Em 1994, Moult e um colega criaram a competição CASP (Avaliação Crítica da Predição da Estrutura da Proteína) para julgar o desempenho das previsões do computador. Qualquer grupo que queira entrar recebe as sequências de proteínas cuja estrutura foi determinada experimentalmente, mas ainda não publicada.

As formas previstas são pontuadas em 100 com base em quão próximo cada aminoácido está da posição determinada pelo experimento. Uma pontuação acima de 90 é considerada equivalente aos resultados obtidos por experimentos.

Na competição de 2016, a melhor equipe obteve uma pontuação mediana em torno de 40 na categoria mais difícil. Em 2018, a primeira versão da AlphaFold obteve uma pontuação média de quase 60 nesta categoria. Este ano, uma AlphaFold redesenhada obteve uma pontuação média de 87 na categoria mais difícil. Em todas as categorias, pontuou acima de 90 para dois terços das proteínas.

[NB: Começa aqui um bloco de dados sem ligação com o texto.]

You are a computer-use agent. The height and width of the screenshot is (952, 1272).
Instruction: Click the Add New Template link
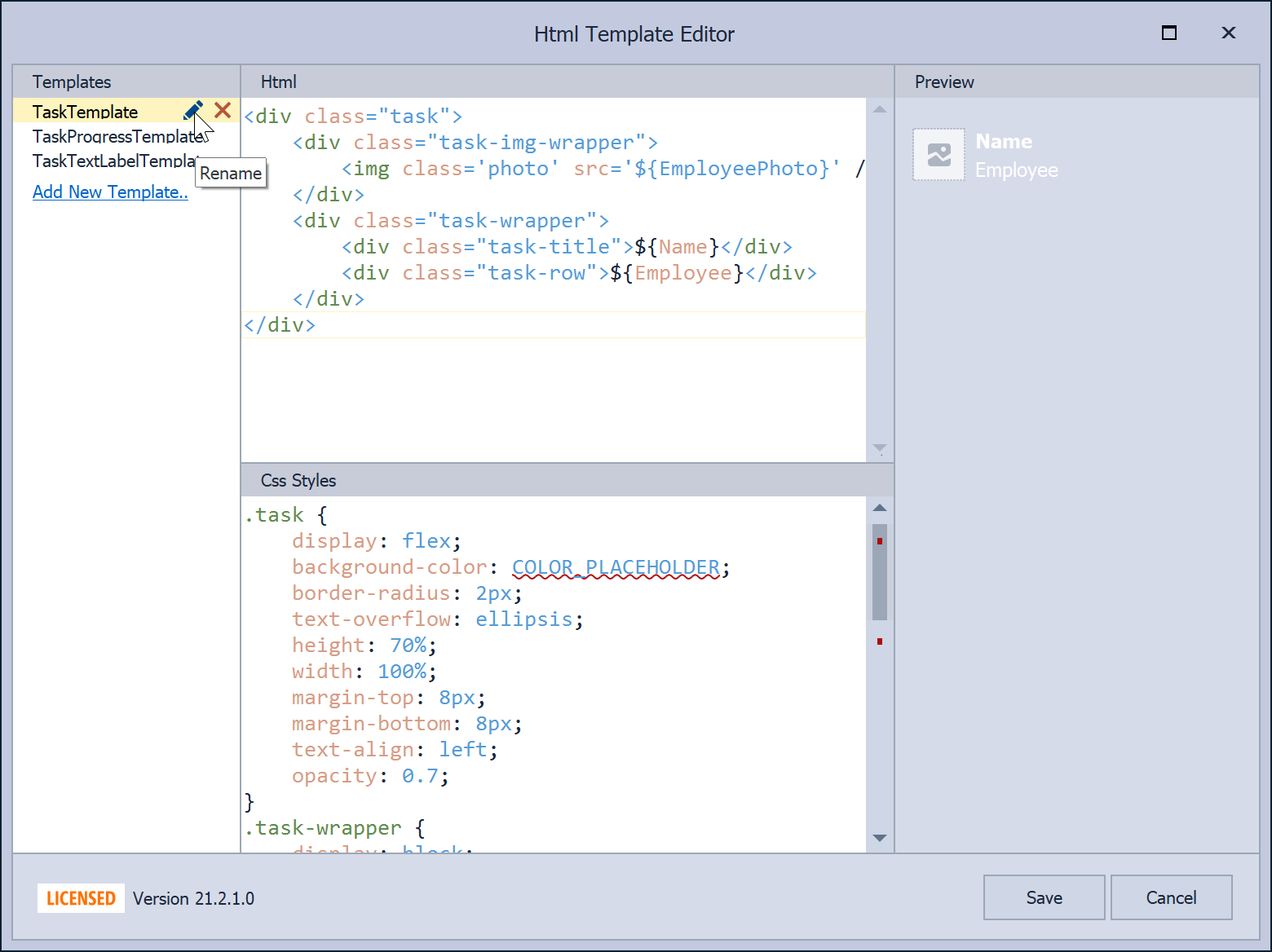pyautogui.click(x=110, y=192)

Embora este resultado seja surpreendente, houve algumas falhas evidentes, diz Moult. Por exemplo, a AlphaFold não se saiu bem com uma proteína cuja estrutura é influenciada por interações com outras proteínas que a rodeiam.

Essa variabilidade pode ser um problema, mas a AlphaFold também fornece uma medida de quão confiáveis são suas previsões, para que os cientistas saibam em quais confiar, diz Jumper. “Isso é grandioso.”

Separado da competição, Andrei Lupas, do Instituto Max Planck de Biologia do Desenvolvimento, na Alemanha, vinha tentando descobrir a estrutura de uma proteína específica por uma década até que a DeepMind se ofereceu para ajudar. Alguns ajustes foram necessários para melhorar a precisão, mas a equipe de Lupas tinha a estrutura final meia hora após receber a previsão da AlphaFold. “É surpreendente”, diz ele. “É realmente surpreendente.”

Lupas acredita que nos próximos anos os pesquisadores ainda precisarão fazer algum trabalho experimental para verificar as previsões de forma, mas eventualmente poderão contar apenas com a computação. Isso fará uma enorme diferença, diz ele, mas a verdadeira revolução virá da capacidade de usar computadores para prever como as proteínas interagem com outras moléculas.

“Isso vai mudar completamente a cara da medicina”, diz Lupas. Por exemplo, a AlphaFold foi capaz de prever as formas de várias proteínas do coronavírus logo depois que o vírus foi sequenciado pela primeira vez em janeiro, diz ele. Melhor ainda seria ter a capacidade de prever quais dos milhares de medicamentos existentes se ligam a essas proteínas e podem ter um efeito terapêutico, sem ter que fazer experimentos caros.

A DeepMind revelou poucos detalhes sobre a AlphaFold até agora, mas diz que em breve publicará um artigo. A empresa não soube dizer como os cientistas terão acesso à tecnologia, mas afirma que deseja que ela esteja amplamente disponível. “Queremos ter certeza de que isso tem o maior impacto”, diz Pushmeet Kohli da DeepMind.